- _Work order_: Copy every line of the records that includes the word "source".

Stored data entries

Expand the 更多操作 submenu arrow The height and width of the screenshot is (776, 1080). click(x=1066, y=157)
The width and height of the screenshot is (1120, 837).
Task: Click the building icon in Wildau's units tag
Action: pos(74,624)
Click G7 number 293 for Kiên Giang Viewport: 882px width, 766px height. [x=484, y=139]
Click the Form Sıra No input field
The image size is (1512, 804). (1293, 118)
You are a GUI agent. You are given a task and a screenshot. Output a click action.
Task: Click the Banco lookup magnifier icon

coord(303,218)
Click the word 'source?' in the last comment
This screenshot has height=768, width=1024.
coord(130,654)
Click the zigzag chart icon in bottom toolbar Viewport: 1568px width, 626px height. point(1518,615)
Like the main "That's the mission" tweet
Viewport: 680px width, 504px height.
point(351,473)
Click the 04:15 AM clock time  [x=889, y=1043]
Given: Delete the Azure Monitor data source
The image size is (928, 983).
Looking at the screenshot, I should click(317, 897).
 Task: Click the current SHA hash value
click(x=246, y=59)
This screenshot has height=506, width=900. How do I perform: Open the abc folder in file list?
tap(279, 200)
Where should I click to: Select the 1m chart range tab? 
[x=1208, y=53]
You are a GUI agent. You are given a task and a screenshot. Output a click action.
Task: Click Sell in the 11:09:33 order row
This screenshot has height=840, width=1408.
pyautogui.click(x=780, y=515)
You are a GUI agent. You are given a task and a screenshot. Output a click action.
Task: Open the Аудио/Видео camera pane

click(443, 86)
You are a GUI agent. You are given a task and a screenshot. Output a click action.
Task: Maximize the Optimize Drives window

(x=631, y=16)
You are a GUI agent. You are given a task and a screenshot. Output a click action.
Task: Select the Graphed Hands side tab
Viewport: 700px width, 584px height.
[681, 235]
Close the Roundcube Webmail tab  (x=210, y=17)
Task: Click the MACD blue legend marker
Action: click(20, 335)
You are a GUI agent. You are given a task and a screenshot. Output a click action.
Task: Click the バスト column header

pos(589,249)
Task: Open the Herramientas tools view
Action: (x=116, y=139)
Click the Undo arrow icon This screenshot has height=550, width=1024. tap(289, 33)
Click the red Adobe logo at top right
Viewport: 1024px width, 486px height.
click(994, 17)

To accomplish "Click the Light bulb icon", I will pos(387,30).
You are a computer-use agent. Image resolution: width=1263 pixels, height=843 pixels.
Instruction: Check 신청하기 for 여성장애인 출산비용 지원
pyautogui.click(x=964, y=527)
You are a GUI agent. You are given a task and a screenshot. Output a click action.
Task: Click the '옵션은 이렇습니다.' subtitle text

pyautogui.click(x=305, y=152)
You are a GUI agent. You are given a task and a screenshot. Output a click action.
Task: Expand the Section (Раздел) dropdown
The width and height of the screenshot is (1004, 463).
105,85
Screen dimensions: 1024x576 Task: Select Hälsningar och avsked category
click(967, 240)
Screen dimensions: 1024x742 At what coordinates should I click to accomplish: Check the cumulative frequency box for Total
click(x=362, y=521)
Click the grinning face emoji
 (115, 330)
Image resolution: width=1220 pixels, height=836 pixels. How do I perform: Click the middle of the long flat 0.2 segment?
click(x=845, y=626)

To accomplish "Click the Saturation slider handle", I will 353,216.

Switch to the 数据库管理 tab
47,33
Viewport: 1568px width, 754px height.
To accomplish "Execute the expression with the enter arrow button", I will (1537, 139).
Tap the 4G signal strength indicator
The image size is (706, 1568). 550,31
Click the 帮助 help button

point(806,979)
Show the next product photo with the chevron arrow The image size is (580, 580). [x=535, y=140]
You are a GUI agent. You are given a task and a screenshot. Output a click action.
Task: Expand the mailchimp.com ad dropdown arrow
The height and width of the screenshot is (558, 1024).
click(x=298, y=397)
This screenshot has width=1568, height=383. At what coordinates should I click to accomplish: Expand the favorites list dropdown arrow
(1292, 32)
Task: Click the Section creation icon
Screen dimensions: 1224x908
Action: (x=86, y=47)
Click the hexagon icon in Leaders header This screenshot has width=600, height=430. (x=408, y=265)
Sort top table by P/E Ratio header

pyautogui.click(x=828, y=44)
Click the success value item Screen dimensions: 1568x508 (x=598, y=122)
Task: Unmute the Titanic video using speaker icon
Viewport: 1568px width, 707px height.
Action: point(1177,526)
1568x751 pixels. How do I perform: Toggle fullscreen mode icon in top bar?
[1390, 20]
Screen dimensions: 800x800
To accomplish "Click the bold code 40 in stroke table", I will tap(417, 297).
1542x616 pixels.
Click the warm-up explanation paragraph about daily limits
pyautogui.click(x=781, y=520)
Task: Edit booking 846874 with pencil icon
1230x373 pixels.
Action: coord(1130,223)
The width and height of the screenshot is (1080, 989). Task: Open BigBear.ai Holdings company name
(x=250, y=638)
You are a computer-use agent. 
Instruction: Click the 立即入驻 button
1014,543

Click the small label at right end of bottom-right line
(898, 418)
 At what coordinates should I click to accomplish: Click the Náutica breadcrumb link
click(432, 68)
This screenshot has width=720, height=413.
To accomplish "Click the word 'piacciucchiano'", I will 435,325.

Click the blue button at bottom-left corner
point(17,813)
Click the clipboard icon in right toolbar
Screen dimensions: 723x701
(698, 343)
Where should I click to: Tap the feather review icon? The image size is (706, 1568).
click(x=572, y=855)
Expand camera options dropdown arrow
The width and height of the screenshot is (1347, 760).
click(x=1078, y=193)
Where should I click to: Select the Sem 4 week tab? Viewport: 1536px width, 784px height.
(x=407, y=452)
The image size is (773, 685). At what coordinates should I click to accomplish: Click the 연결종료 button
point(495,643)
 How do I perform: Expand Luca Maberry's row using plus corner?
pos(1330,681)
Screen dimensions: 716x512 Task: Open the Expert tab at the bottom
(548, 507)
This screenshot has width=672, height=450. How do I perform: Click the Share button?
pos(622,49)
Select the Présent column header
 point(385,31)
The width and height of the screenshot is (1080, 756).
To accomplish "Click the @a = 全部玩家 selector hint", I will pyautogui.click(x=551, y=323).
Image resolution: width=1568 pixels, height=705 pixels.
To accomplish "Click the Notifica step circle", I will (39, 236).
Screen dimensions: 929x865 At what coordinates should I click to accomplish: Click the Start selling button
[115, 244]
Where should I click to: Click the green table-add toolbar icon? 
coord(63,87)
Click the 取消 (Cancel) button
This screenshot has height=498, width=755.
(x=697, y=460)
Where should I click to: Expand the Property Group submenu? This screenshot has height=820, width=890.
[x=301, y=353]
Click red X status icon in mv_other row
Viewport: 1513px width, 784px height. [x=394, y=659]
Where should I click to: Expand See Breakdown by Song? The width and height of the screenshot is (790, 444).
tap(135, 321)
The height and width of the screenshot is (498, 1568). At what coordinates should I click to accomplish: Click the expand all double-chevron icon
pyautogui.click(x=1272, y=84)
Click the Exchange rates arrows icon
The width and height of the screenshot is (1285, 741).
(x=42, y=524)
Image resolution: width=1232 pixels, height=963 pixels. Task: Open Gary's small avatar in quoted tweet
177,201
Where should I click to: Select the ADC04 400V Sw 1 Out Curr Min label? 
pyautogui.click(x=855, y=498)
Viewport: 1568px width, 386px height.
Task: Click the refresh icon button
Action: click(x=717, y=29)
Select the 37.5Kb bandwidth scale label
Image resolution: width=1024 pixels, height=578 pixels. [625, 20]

- _Task answer_:
Click the word 'source?' in the last comment
Given: Delete the Azure Monitor data source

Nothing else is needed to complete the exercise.